## Goal
Copy out each of the following lines verbatim, changing nothing.

Dataset rows
☆ ☆ ☆

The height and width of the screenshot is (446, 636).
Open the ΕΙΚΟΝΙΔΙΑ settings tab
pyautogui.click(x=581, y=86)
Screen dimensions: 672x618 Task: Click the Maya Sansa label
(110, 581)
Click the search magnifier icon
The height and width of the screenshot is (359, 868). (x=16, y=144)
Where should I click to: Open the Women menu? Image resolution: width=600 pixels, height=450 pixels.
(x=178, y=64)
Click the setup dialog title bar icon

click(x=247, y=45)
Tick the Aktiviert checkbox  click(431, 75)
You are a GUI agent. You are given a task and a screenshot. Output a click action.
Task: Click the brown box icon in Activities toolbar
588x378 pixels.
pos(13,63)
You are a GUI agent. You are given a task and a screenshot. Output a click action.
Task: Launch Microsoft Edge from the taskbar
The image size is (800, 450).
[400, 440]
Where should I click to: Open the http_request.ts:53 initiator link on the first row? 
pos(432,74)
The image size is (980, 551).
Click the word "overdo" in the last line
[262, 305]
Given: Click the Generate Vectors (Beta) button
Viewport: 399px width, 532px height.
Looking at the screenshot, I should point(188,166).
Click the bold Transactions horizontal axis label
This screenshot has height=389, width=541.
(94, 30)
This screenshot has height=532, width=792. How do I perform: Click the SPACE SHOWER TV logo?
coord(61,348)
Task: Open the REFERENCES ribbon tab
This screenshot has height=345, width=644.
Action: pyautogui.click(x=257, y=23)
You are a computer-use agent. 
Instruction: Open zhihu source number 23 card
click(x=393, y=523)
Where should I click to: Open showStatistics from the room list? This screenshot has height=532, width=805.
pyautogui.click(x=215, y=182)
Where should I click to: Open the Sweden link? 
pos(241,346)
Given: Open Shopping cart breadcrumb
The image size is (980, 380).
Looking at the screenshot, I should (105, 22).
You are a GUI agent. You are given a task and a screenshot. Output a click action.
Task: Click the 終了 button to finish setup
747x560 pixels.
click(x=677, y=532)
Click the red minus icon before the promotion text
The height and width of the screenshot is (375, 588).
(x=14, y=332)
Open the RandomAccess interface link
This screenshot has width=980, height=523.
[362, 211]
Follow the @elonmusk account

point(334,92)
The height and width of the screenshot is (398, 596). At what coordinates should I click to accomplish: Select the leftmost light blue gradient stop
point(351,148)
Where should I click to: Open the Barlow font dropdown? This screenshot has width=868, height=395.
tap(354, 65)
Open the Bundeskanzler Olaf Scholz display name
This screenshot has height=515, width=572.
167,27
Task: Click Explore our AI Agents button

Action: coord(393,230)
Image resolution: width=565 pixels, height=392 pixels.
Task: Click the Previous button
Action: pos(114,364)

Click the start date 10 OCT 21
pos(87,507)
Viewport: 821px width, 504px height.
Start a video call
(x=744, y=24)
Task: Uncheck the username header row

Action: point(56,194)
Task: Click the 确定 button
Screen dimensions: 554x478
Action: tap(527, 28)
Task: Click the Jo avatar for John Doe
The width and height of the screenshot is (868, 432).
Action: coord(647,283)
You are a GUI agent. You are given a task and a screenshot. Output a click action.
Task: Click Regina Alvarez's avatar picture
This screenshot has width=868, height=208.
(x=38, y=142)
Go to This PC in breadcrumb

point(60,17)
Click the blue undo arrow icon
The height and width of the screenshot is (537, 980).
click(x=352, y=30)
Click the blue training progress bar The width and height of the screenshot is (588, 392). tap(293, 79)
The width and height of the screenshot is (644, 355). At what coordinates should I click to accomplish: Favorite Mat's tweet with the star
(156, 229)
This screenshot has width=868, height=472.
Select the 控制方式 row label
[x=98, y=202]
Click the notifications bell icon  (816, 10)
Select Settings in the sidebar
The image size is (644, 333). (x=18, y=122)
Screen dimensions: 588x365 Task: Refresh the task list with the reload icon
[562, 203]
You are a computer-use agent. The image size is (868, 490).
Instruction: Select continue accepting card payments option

☆ ☆ ☆

## Complete response
The height and width of the screenshot is (446, 636).
Open the ΕΙΚΟΝΙΔΙΑ settings tab
pyautogui.click(x=581, y=86)
Screen dimensions: 672x618 Task: Click the Maya Sansa label
(110, 581)
Click the search magnifier icon
The height and width of the screenshot is (359, 868). (x=16, y=144)
Where should I click to: Open the Women menu? Image resolution: width=600 pixels, height=450 pixels.
(x=178, y=64)
Click the setup dialog title bar icon

click(x=247, y=45)
Tick the Aktiviert checkbox  click(431, 75)
You are a GUI agent. You are given a task and a screenshot. Output a click action.
Task: Click the brown box icon in Activities toolbar
588x378 pixels.
pos(13,63)
You are a GUI agent. You are given a task and a screenshot. Output a click action.
Task: Launch Microsoft Edge from the taskbar
The image size is (800, 450).
[400, 440]
Where should I click to: Open the http_request.ts:53 initiator link on the first row? 
pos(432,74)
The image size is (980, 551).
Click the word "overdo" in the last line
[262, 305]
Given: Click the Generate Vectors (Beta) button
Viewport: 399px width, 532px height.
Looking at the screenshot, I should point(188,166).
Click the bold Transactions horizontal axis label
This screenshot has height=389, width=541.
(94, 30)
This screenshot has height=532, width=792. How do I perform: Click the SPACE SHOWER TV logo?
coord(61,348)
Task: Open the REFERENCES ribbon tab
This screenshot has height=345, width=644.
Action: pyautogui.click(x=257, y=23)
You are a computer-use agent. 
Instruction: Open zhihu source number 23 card
click(x=393, y=523)
Where should I click to: Open showStatistics from the room list? This screenshot has height=532, width=805.
pyautogui.click(x=215, y=182)
Where should I click to: Open the Sweden link? 
pos(241,346)
Given: Open Shopping cart breadcrumb
The image size is (980, 380).
Looking at the screenshot, I should (105, 22).
You are a GUI agent. You are given a task and a screenshot. Output a click action.
Task: Click the 終了 button to finish setup
747x560 pixels.
click(x=677, y=532)
Click the red minus icon before the promotion text
The height and width of the screenshot is (375, 588).
(x=14, y=332)
Open the RandomAccess interface link
This screenshot has width=980, height=523.
[362, 211]
Follow the @elonmusk account

point(334,92)
The height and width of the screenshot is (398, 596). At what coordinates should I click to accomplish: Select the leftmost light blue gradient stop
point(351,148)
Where should I click to: Open the Barlow font dropdown? This screenshot has width=868, height=395.
tap(354, 65)
Open the Bundeskanzler Olaf Scholz display name
This screenshot has height=515, width=572.
167,27
Task: Click Explore our AI Agents button

Action: coord(393,230)
Image resolution: width=565 pixels, height=392 pixels.
Task: Click the Previous button
Action: pos(114,364)

Click the start date 10 OCT 21
pos(87,507)
Viewport: 821px width, 504px height.
Start a video call
(x=744, y=24)
Task: Uncheck the username header row

Action: point(56,194)
Task: Click the 确定 button
Screen dimensions: 554x478
Action: tap(527, 28)
Task: Click the Jo avatar for John Doe
The width and height of the screenshot is (868, 432).
Action: coord(647,283)
You are a GUI agent. You are given a task and a screenshot. Output a click action.
Task: Click Regina Alvarez's avatar picture
This screenshot has width=868, height=208.
(x=38, y=142)
Go to This PC in breadcrumb

point(60,17)
Click the blue undo arrow icon
The height and width of the screenshot is (537, 980).
click(x=352, y=30)
Click the blue training progress bar The width and height of the screenshot is (588, 392). tap(293, 79)
The width and height of the screenshot is (644, 355). At what coordinates should I click to accomplish: Favorite Mat's tweet with the star
(156, 229)
This screenshot has width=868, height=472.
Select the 控制方式 row label
[x=98, y=202]
Click the notifications bell icon  (816, 10)
Select Settings in the sidebar
The image size is (644, 333). (x=18, y=122)
Screen dimensions: 588x365 Task: Refresh the task list with the reload icon
[562, 203]
You are a computer-use agent. The image size is (868, 490).
Instruction: Select continue accepting card payments option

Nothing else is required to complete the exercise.